Una ambición noble, pero humana, simplemente humana, la de proteger a Cristo y estar a la altura del líder, confirmó su defunción ante el escenario de un robo. Jesús de Nazaret ya no estaba, y la pretendida eficacia de Pedro había mostrado toda su miseria. Así fue como aquella mañana, ante la tumba vacía del que vive por los siglos, y solo ante su pecado, quedó enterrado para siempre el cadáver de un gran amigo de Cristo.
No sé si tendré oportunidad de hablar de Simón Pedro en lo sucesivo. Ya no me siento dueño de esta meditación. Por eso, permítaseme avanzar tan sólo unos días, hasta la siguiente escena evangélica en que Pedro cobra cierto protagonismo. No quisiera quedarme ante un cadáver, sin fijar la mirada en el hombre nuevo que, ya tocado por la gracia, surgirá de estas cenizas.
«Simón, hijo de Juan, ¿me amas más que éstos?» (Jn 21, 15).
De nuevo el lago de Genesaret. De nuevo los dos atletas, Pedro y Juan. De nuevo la mirada del águila («¡Es el Señor!» -Jn 21, 7-) y la carrera desenfrenada del príncipe de los apóstoles, que se lanza al agua al encuentro de su Amado (años más tarde, esa carrera desvelaría todo su significado, cuando Simón, viendo al Amor de su vida llamarle desde la otra orilla del tiempo, se lance presuroso al martirio, al encuentro de Jesús resucitado en la eternidad).

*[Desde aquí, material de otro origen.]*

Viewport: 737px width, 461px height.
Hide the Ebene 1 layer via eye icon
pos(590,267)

Y, sin embargo, aunque nada se nos diga al respecto, ahora parece ser Pedro quien tiene la cabeza recostada en el pecho de Jesús.

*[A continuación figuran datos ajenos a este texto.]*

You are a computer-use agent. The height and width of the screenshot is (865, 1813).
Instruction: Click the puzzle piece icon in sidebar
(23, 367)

¿Qué responder? Éstos no le han negado. Han huido, pero no han jurado que no le conocían. ¿Qué ofrenda presentar ahora, para comprar el aprecio de Cristo, para mostrar su amor?
«Simón, hijo de Juan, ¿me amas?» (Jn 21, 16).

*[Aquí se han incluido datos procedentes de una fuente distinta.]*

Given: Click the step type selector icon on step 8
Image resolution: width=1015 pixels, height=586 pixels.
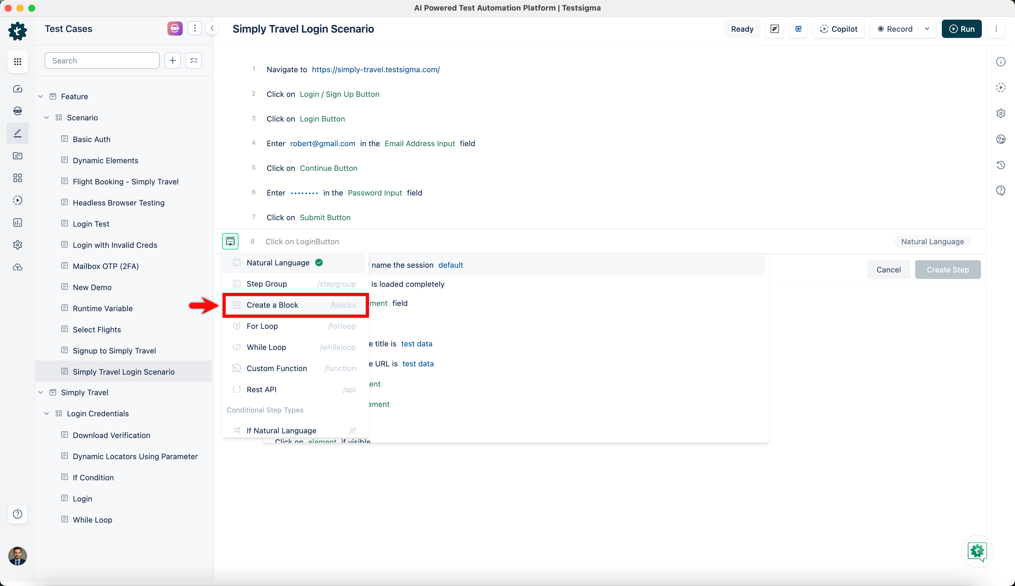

¿Qué responder? Ya no puede exhibir, como antaño, el modo en que, dejándolo todo, había seguido a su Maestro. Ya no puede asegurarle que sus palabras de vida eterna le habían capturado para siempre. Ya no puede prometer acompañarle hasta la muerte. Ya no quedan obras. Se derrumba el guardaespaldas, y por fin llora ante su Pastor.
«Simón, hijo de Juan, ;me quieres?» (Jn 21, 17).
«Señor, tú lo sabes todo; tú sabes que te amo» (Jn 21, 17).
Y es entonces cuando Pedro presentó al Señor lo único que poseía digno de él: lo que nadie veía, más que el mismo Cristo: la llama del amor divino encendida por el Espíritu Santo en lo profundo de su alma; esa llama mil veces traicionada, pero más ardiente que nunca, luchando en una súplica al Altísimo por encender su vida entera en obras de santidad procedentes de Dios.
Y entonces, de la debilidad de un corazón miserable que amaba de verdad a Jesucristo, nació el primer Papa. Pero para ello aún tendrían que pasar varios días. En esta mañana de domingo, Cristo vive y Simón muere; muere para vivir.